> **Written tasks**
1. According to the painting description, how long can a piece like this take to paint?
2. From the painting description, retype the passage that begins at the words "Here are the" and stops after the words "months to paint.".

> **Passage provided**

Here are the details of the sold painting:

Buddha’s Life Story

This piece is painted on cotton canvas using colours derived from natural stone and mineral – brown, blue, grey and gold, image size – 610mm x 470mm.

The detail in this painting is truly amazing and a piece like this takes as much as two months to paint.

This Thangka serves as an important teaching tool depicting the 12 life stages of the Buddha. Originally lamas and monks used scroll paintings to instruct the Buddhist Dharma teachings. These paintings were easily transported and unrolled to suit the needs of the mainly nomadic population. The lama would go to a village, unroll a Thangka and use it to illustrate their tales on Buddhist philosophy when narrating before an audience. Below is a breakdown describing the 12 life stages.


Buddha’s 12 Life Stages

1. Sakyamuni passed on his throne and the leadership of Gaden (Tushita Heaven) to Jampa (Maitreya) when he descended to our realm.

 2. Sakyamuni’s mother dreamed of a six-tusked white elephant and was conceived with the Buddha.

 3. Sakyamuni was born from his mother’s side. Immediately after birth, he took seven steps–in each step sprang up a lotus.

 4. Sakyamuni was married and lived in luxury as a prince in a beautiful palace, secluded by his father from the harsh realities of the world.

> **Data block**
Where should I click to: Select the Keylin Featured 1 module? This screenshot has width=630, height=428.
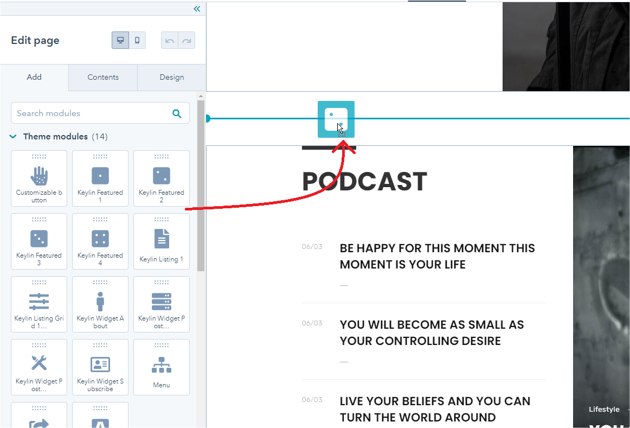click(100, 178)
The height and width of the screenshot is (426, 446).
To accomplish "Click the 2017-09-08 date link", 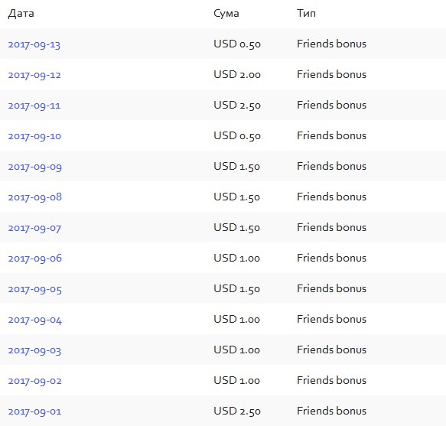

> **Responses**
1. As much as two months.

2.
Here are the details of the sold painting:

Buddha’s Life Story

This piece is painted on cotton canvas using colours derived from natural stone and mineral – brown, blue, grey and gold, image size – 610mm x 470mm.

The detail in this painting is truly amazing and a piece like this takes as much as two months to paint.